Самойлов также приучил своего читателя к тому, что главное недоговорено. Оно в подтексте, оно схвачено боковым зрением, отмечено деталью. Поэт приучил к такому ходу мысли, но теперь он все чаще обманывает ожидание в последних сборниках: «Голоса за холмами», «Горсть»...
Первый из них вышел в Эстонии, напомнив, что место действия все то же, что и в «Заливе», хотя и переживается оно поэтом иначе. Прежде он видел себя на берегу моря — на берегу вечности, беспредельности; теперь пространство суживается, теснит, обрекает на одиночество, куда с трудом доносится эхо дружественных голосов.
Поэт наедине с собой, со своими мыслями, в кругу отношений самых по-человечески близких и самых трудных:
Веселой радости общенья
Я был когда-то весь исполнен.
Оно подобно освещенью —
Включаем и о нем не помним.
Мой быт не требовал решений,
Он был поверх добра и зла...
А огненная лава отношений
Сжигает. Душит, как помпейская зола.
(«Веселой радости общенья...»)
Последние сборники — книги трудных признаний, непривычно прямых и откровенных высказываний, тем самым являющих нам не только изменившуюся поэзию, но и новую трудность: говорить о ней, ее понимать.

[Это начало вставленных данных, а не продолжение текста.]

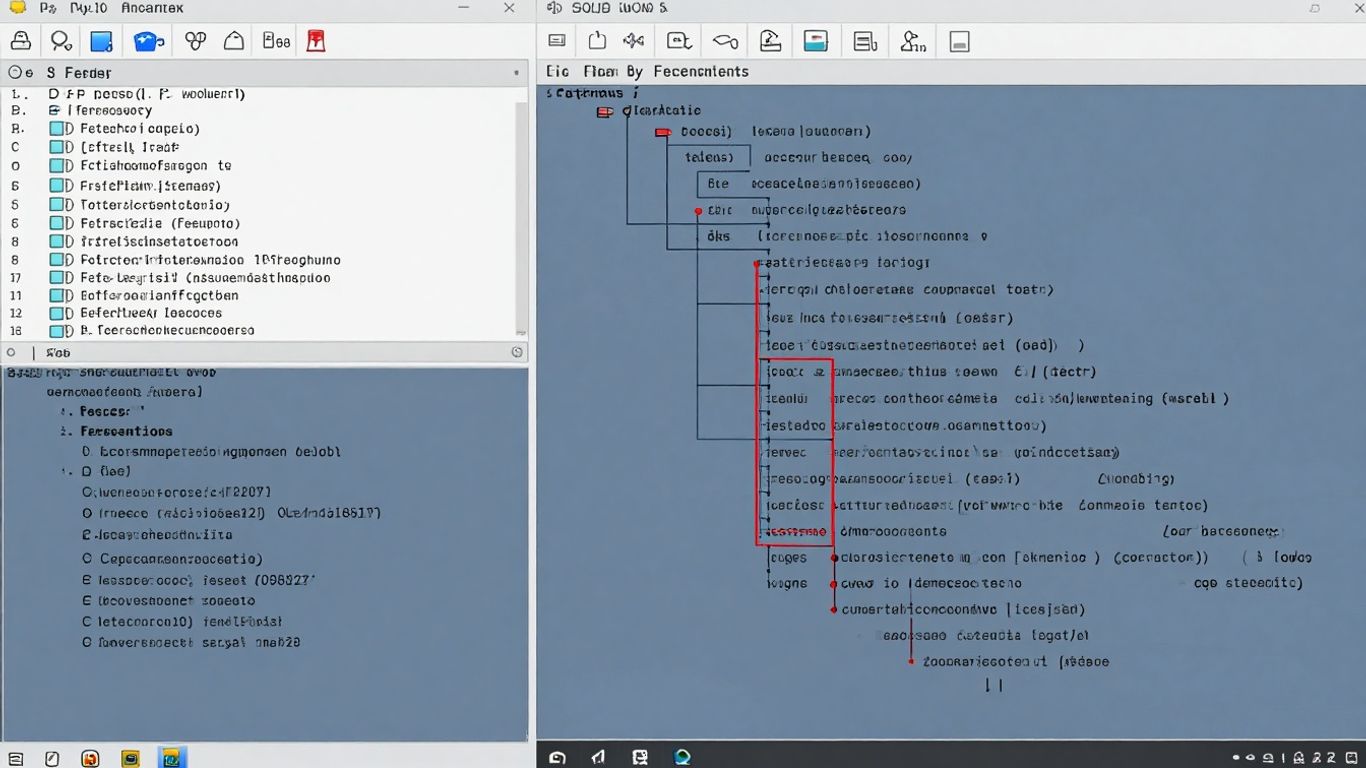Click the envelope icon on the right toolbar

point(557,40)
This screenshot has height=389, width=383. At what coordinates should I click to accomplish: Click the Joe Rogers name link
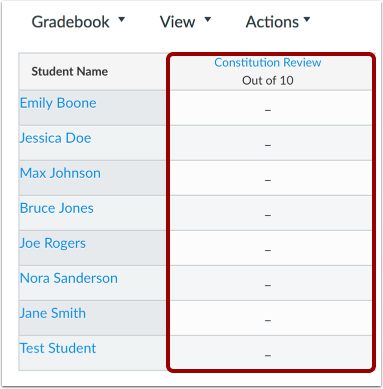(53, 243)
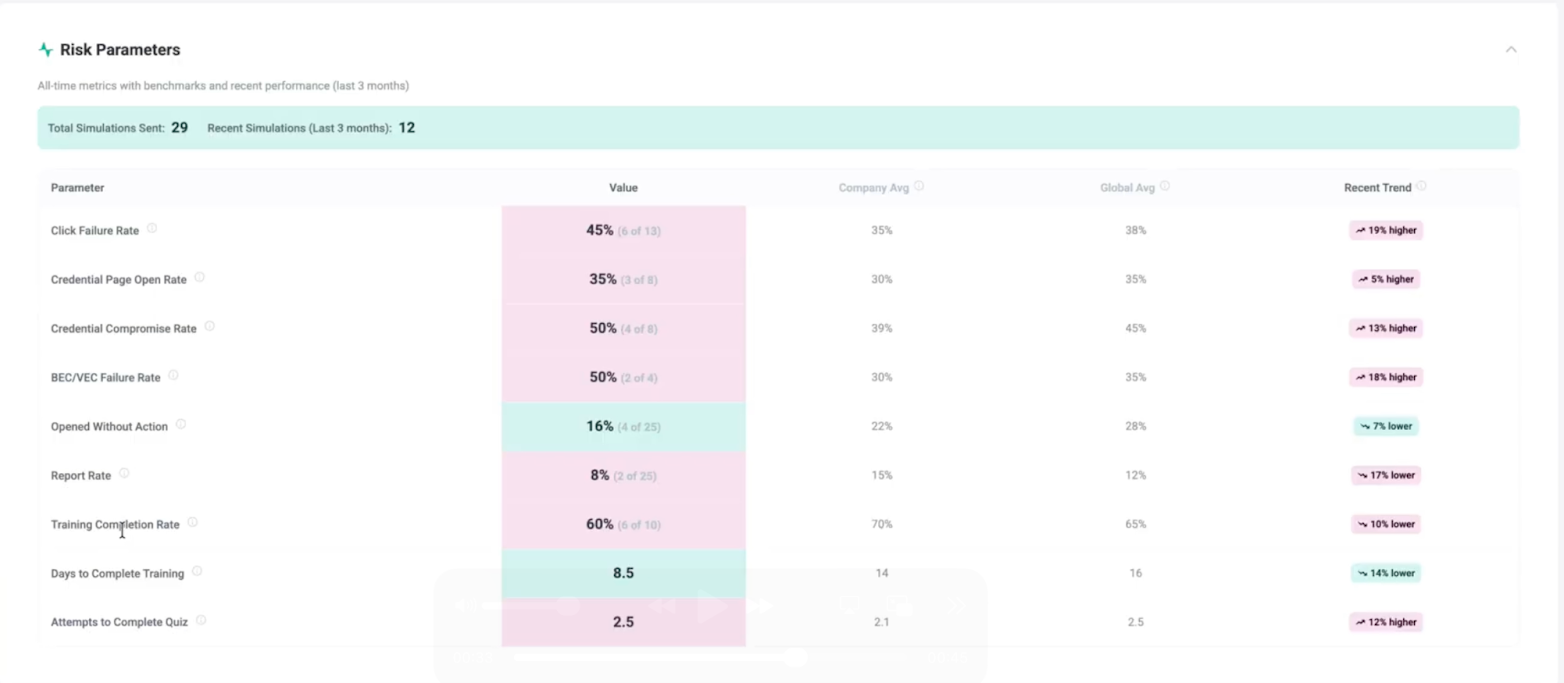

Прежний Самойлов ускользал, прятался в искрящем, играющем слове, в легкой изящной интонации. К стиху было боязно прикоснуться, и критики постоянно подпадали под его обаяние, стремясь не столько оценить, сколько сохранить вкус поэзии в собственном слове. Это казалось самым важным, а прояснить смысл, договорить — ощущалось как трудность, как опасность.